Charlie walked behind Johnny and put his hand on his shoulder. “Hey, man,” Charlie said. “I get it. You should have seen what they did to Ethan. They left him in the road like a dog. It’s fucked up, but we’re all in serious shit if we don’t haul ass out of here. One, whoever did this may not be gone. Two, the cops will nail us for this. Think about it: Glow dealers murdered? With Ethan, they made it out like a turf war. We need to get out of here.”
“Oh, God,” Caitlin said, a deeper realization. A wail. Her eyes cleared, and she looked around the room, frantic. “Where’s Fana?”
“Who?” Charlie said.
“Bea-Bea,” Caitlin said. She rushed to the Rolfsons’ bathroom to look for Fana.
But Fana wasn’t in the bathroom. Johnny remembered clearly now, because he always noticed Fana: She had come stumbling out of the basement to see why he’d been yelling, and she’s stopped short when she’d seen the writing on the wall. She’d stared and stared.
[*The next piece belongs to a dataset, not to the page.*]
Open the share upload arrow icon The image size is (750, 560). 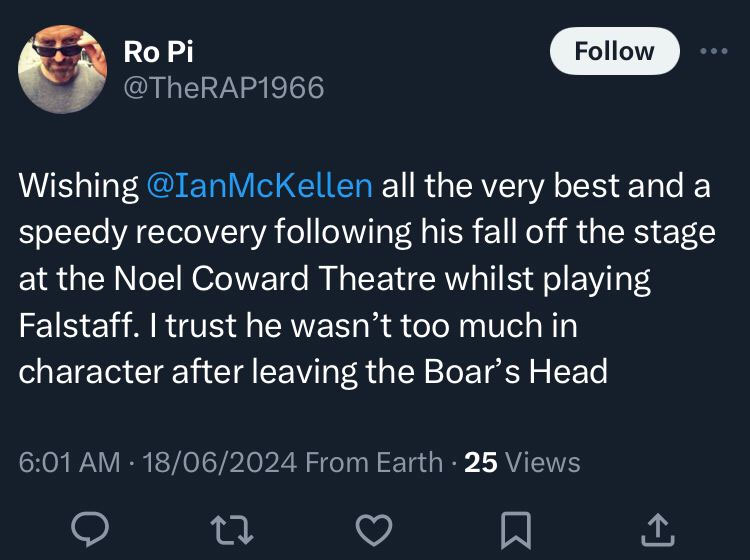tap(658, 529)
Then had been seen her slip into Nate’s room and close his door, mumbling to herself.
Fana had been zoning, but he couldn’t judge her. He was zoning, too.
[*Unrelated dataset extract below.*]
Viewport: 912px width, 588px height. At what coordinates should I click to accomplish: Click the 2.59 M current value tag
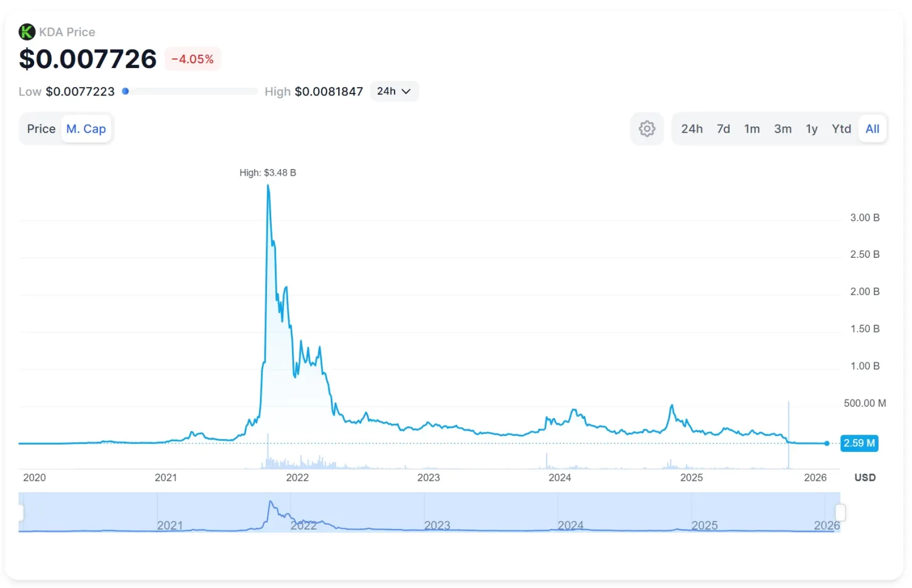pyautogui.click(x=858, y=443)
“She’s with Nate,” Johnny said. “She said she would try to bring him back.”
The bloody rooms were no worse than last night’s dreams of wind, rain and death, if only this was a dream too. But the waking sunlight told Fana the truth.
No dream. She was awake.
And blood toucheth blood.
Fana sat on Nate’s bed, her hands on her knees as she stared down at his body on the floor. The bed still smelled like freshly bathed skin, scented sweetly like a boy. His toys were everywhere: Action figures, games, comic books, trophies, a GamePort like Hank’s at the foot of his bed. Gum wrappers on his nightstand, another pile on the floor. A pair of spotless white Nikes on a shelf beside his closet, treasured. The weight of his unfinished life.
And blood toucheth blood.
Fana felt herself turning to ash, flying away.
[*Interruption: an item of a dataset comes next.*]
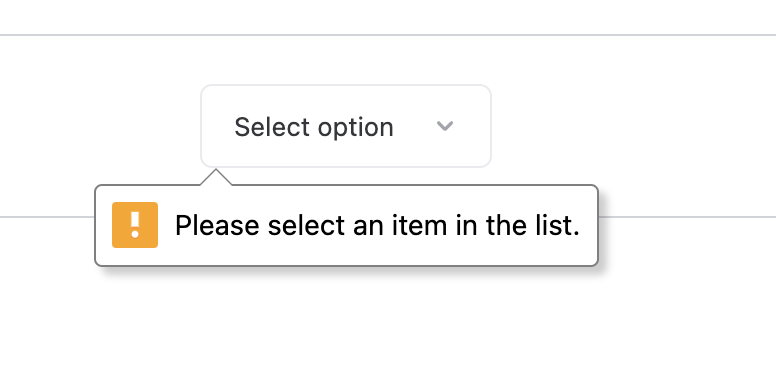Click the divider line right of the tooltip
Screen dimensions: 776x384
687,217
Trance. Trance out. Quiet.
“Nate,” Fana said aloud, so she would not forget why she was here. Her eyes snapped open, full of the room’s horror. Her call became more urgent. “Nate?”
FANA?
She heard Nate, faint but distinct. Somewhere else.
Nate was confused. Confusion was inevitable, at first.
When Grandpa Gaines had been killed in the ditch, Fana had realized she could hear the dead. She had been in meditation, and his startled confusion had washed over her with a long gasp that had not originated from her own lungs. Through her, Grandpa Gaines had sucked at the air until she’d thought her chest would burst, filled taut with his last taste of the world.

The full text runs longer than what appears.